• **Records on finding words and elements**
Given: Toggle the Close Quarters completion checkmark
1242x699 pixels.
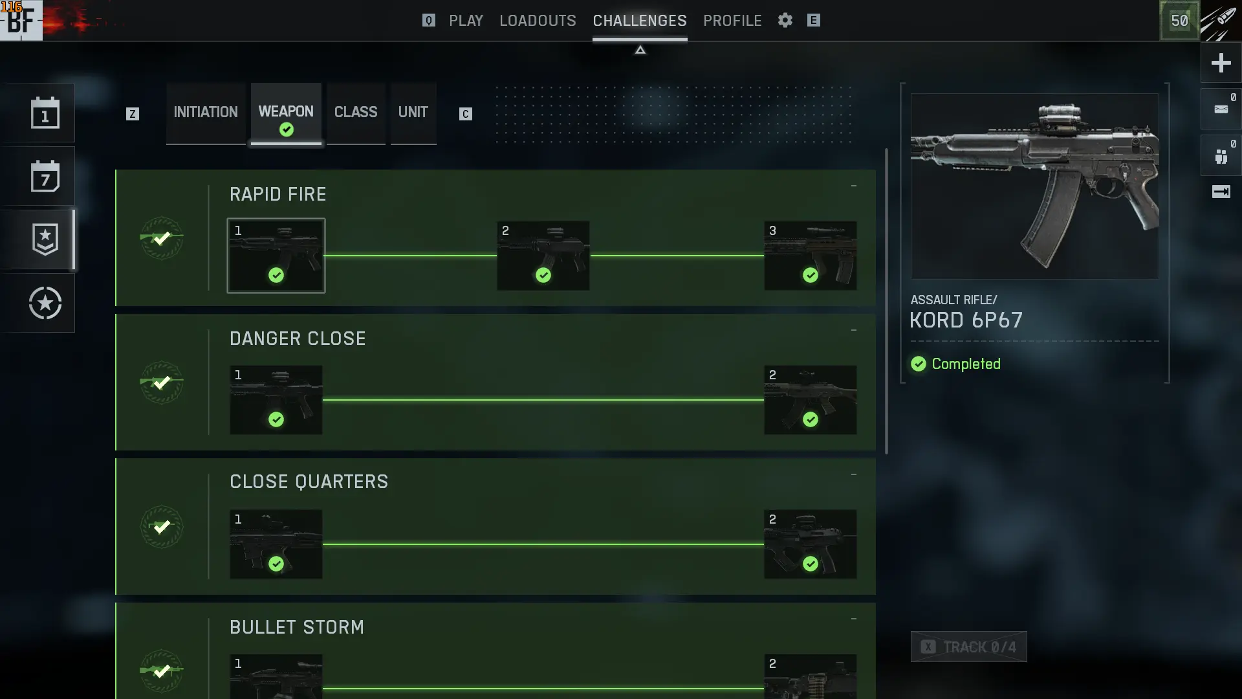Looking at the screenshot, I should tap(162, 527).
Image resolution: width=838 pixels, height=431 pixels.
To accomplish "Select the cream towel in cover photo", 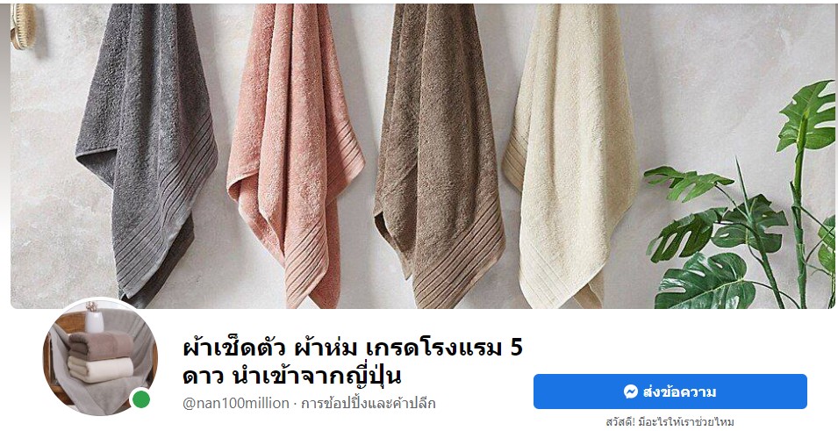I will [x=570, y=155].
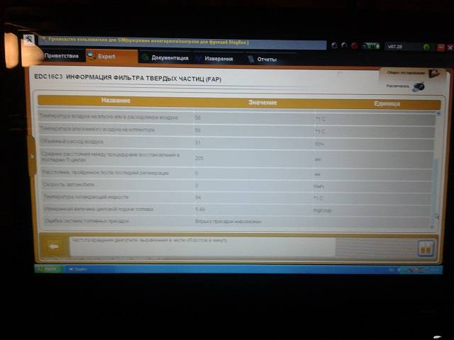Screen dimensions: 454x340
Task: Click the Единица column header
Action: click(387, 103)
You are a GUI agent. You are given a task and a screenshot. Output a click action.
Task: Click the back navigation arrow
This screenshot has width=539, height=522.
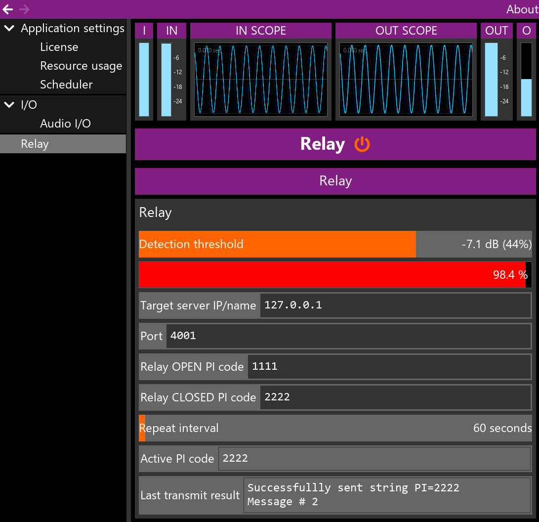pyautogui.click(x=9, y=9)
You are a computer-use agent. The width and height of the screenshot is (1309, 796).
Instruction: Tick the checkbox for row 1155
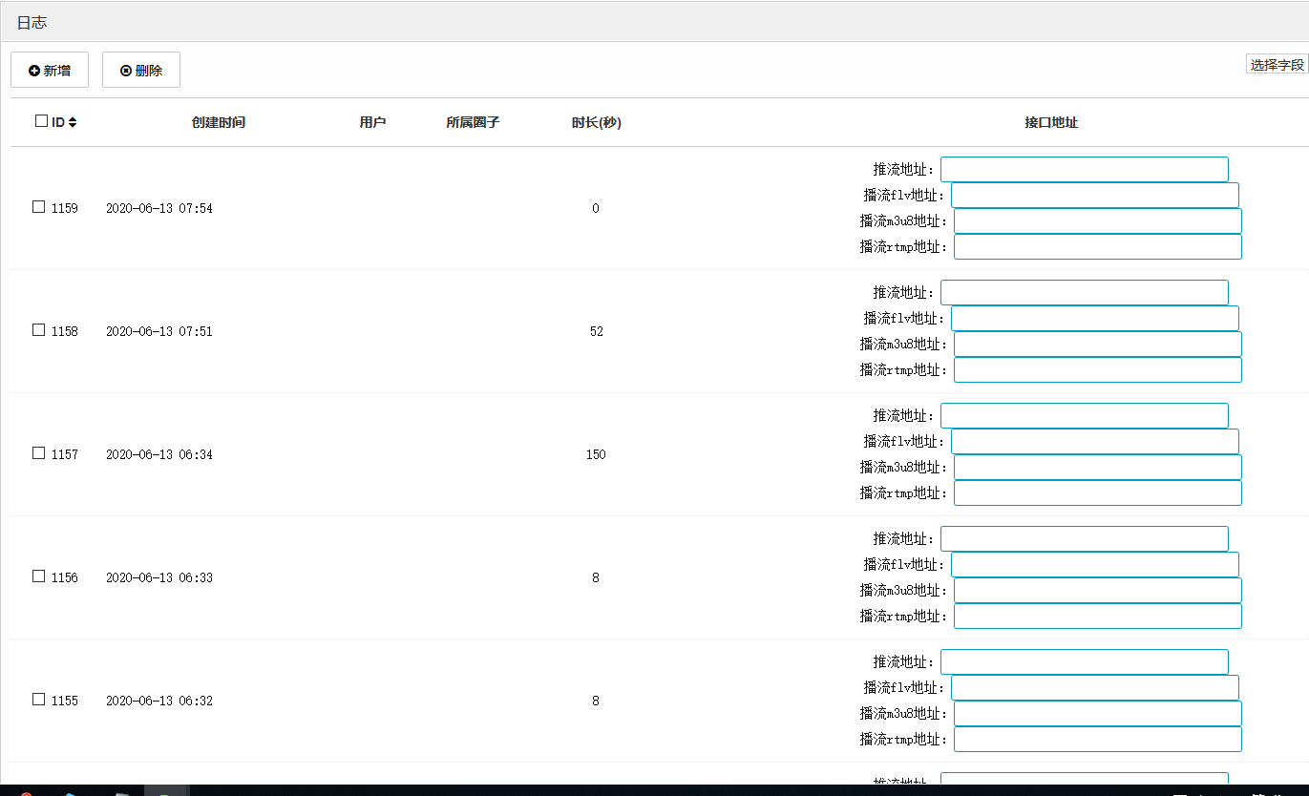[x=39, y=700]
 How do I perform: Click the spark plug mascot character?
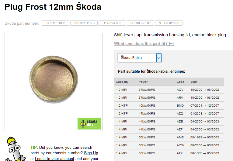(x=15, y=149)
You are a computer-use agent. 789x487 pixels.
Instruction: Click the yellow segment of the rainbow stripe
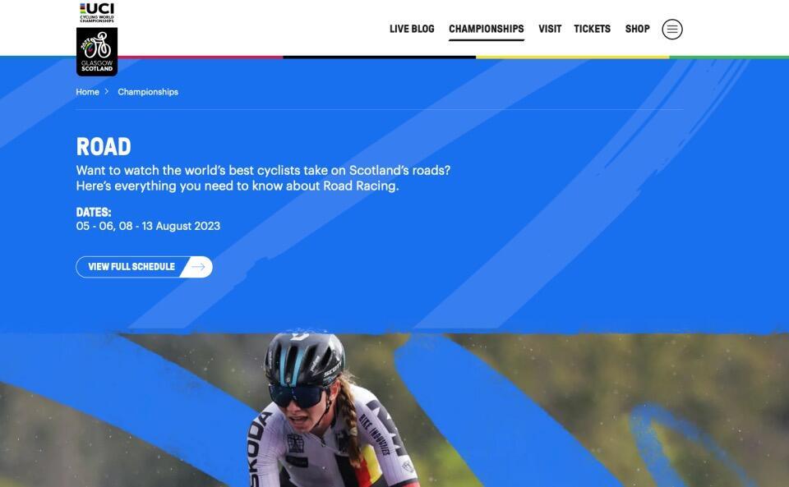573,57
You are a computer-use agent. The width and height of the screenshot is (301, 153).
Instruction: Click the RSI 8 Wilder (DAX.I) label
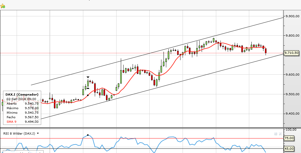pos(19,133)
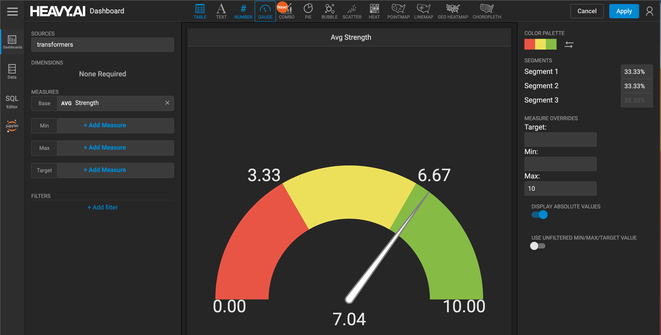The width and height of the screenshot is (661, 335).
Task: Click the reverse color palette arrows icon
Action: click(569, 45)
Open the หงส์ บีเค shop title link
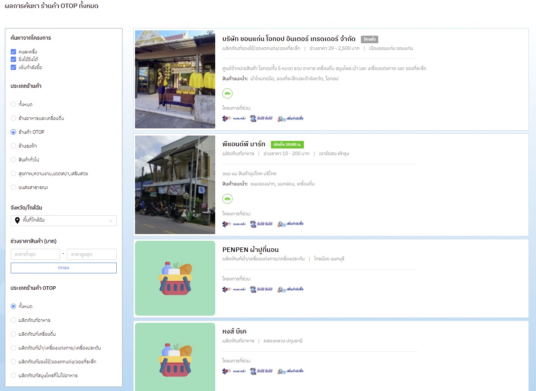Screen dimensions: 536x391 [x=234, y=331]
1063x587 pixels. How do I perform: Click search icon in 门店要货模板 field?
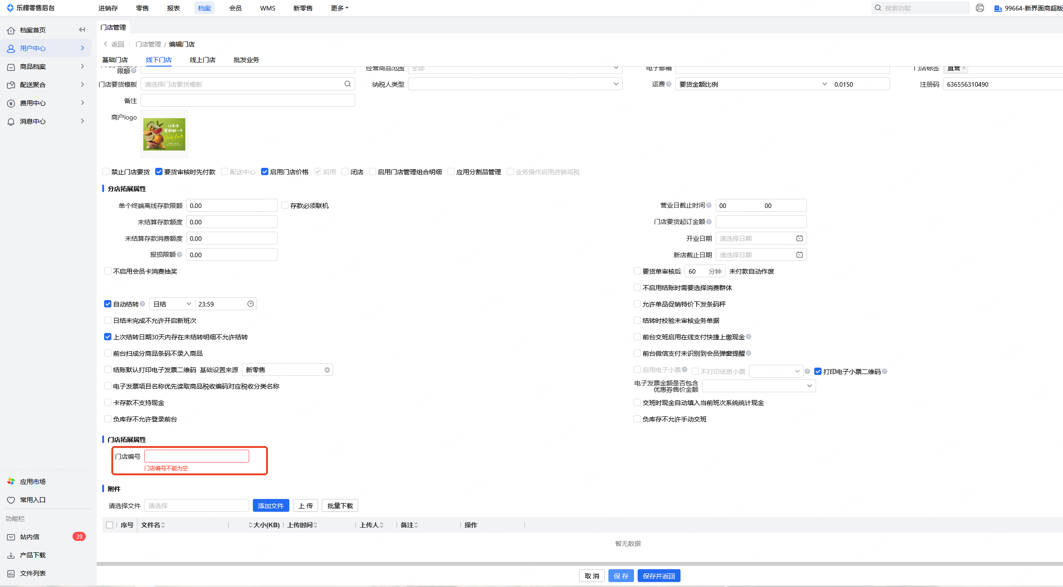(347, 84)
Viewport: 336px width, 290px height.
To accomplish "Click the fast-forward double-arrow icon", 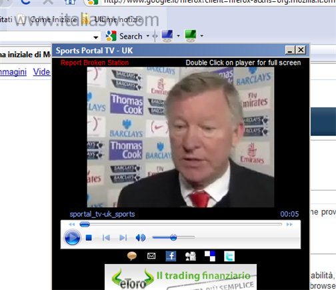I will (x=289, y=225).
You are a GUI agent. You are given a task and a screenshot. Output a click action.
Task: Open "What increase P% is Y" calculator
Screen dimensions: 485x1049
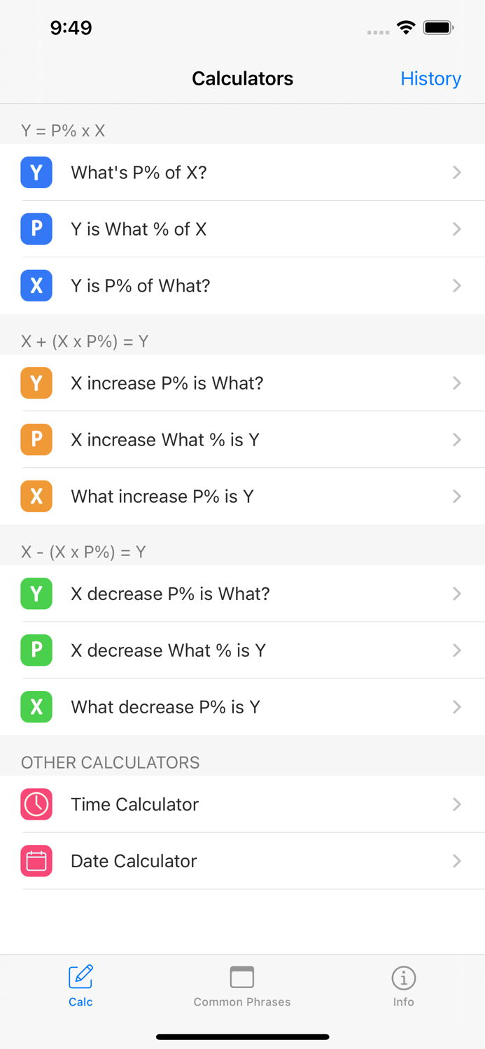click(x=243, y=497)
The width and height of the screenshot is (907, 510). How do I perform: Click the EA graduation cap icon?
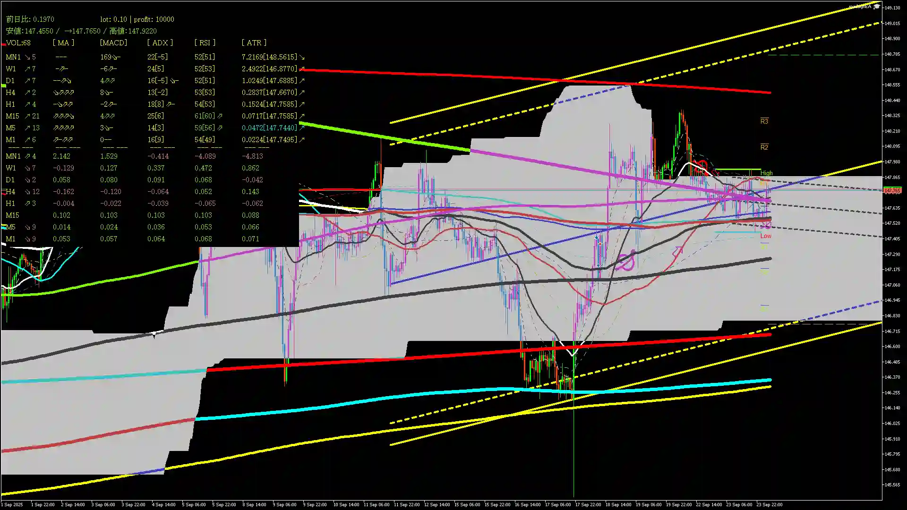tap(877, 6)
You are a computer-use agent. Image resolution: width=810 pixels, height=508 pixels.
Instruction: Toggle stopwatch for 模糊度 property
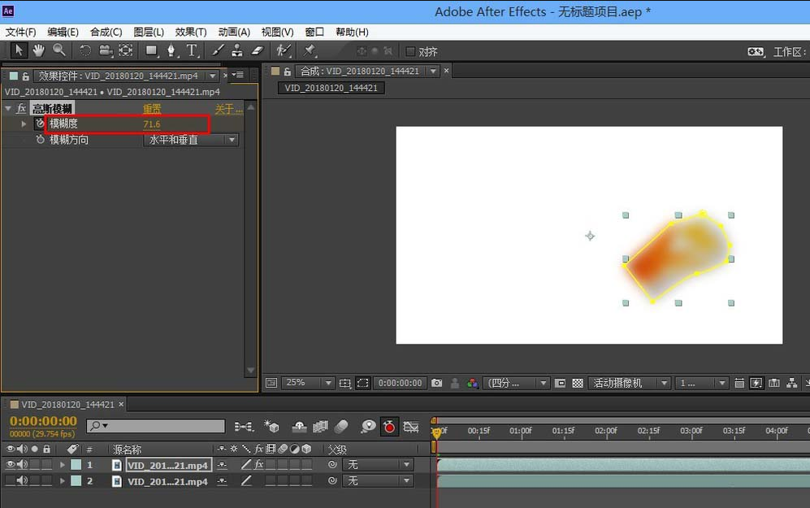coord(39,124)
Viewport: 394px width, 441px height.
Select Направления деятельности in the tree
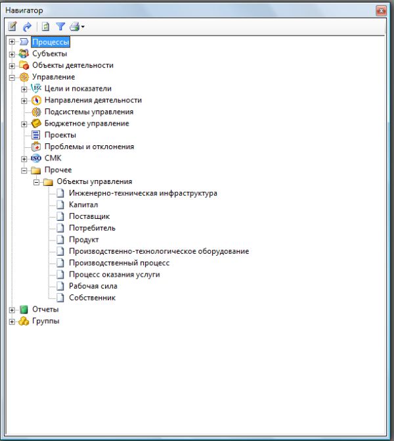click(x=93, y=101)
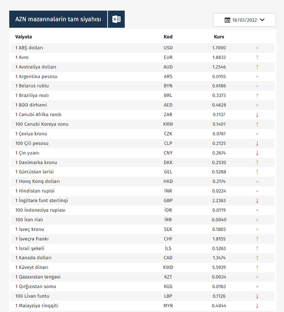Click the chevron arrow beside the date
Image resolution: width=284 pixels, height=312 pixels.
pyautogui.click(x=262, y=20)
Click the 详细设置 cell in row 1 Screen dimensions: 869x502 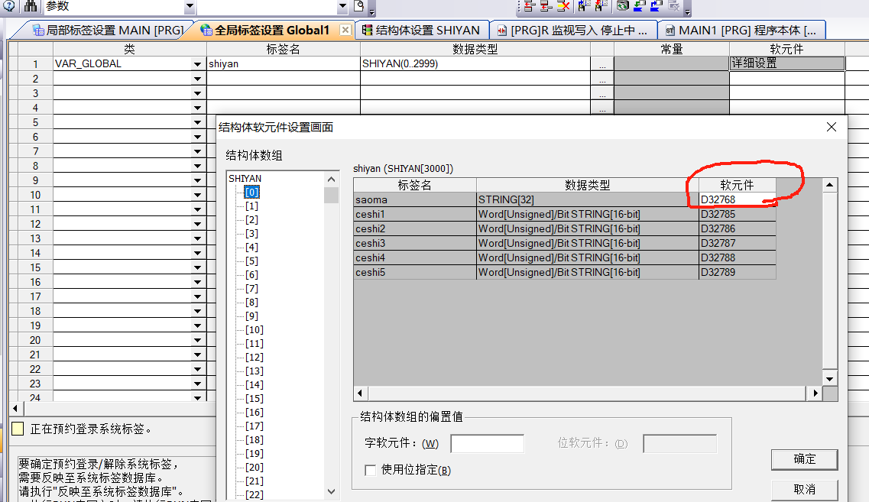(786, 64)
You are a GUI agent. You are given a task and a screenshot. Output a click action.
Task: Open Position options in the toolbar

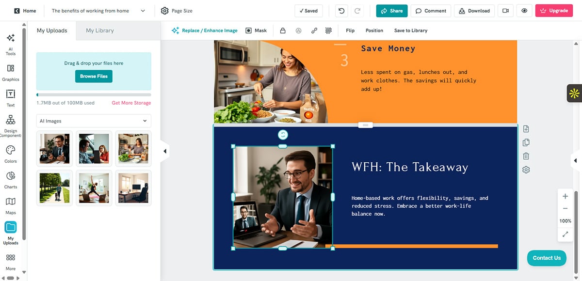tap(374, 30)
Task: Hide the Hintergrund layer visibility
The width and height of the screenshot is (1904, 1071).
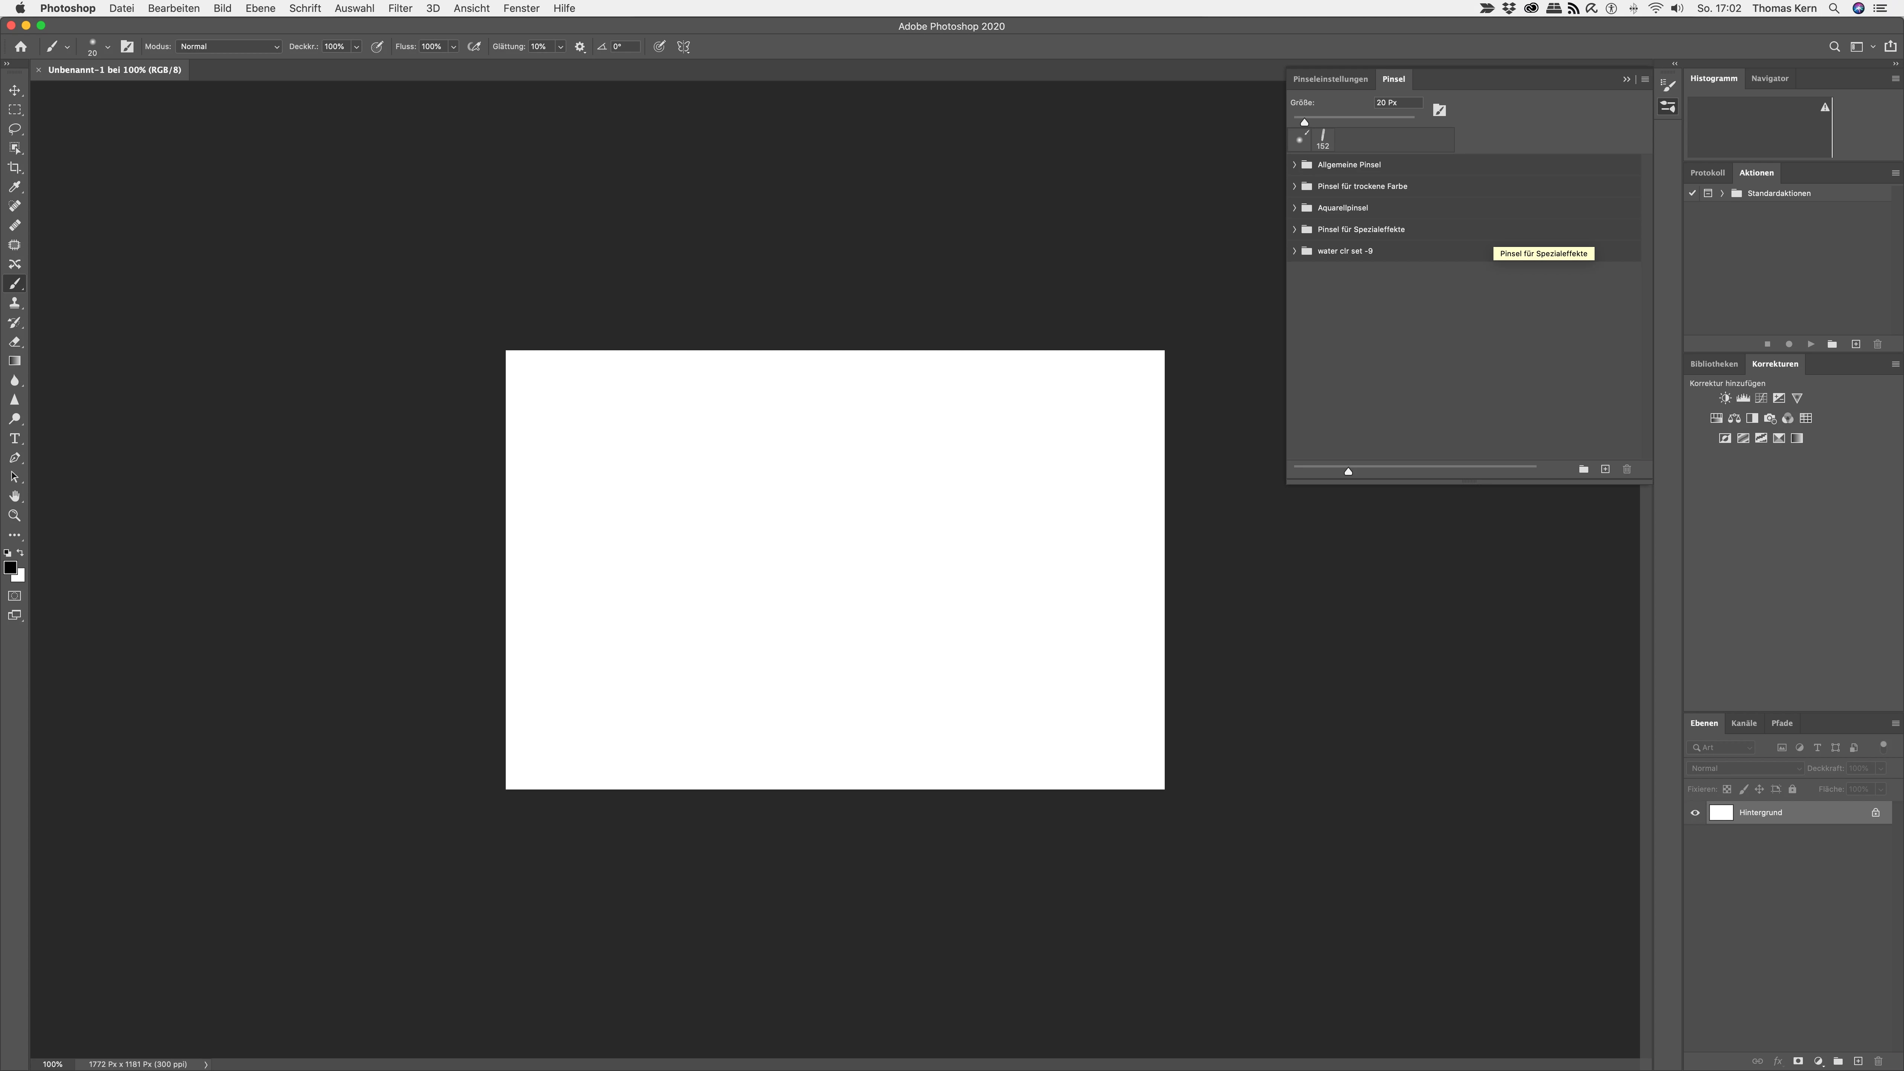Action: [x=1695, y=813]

• **Required task**
Can you output the records word for word, starting at their first line and stopping after the line that contains "Looking at the", with the pictures left out?

• **The output**
Given: Toggle the Close Quarters completion checkmark
1242x699 pixels.
Looking at the screenshot, I should tap(162, 527).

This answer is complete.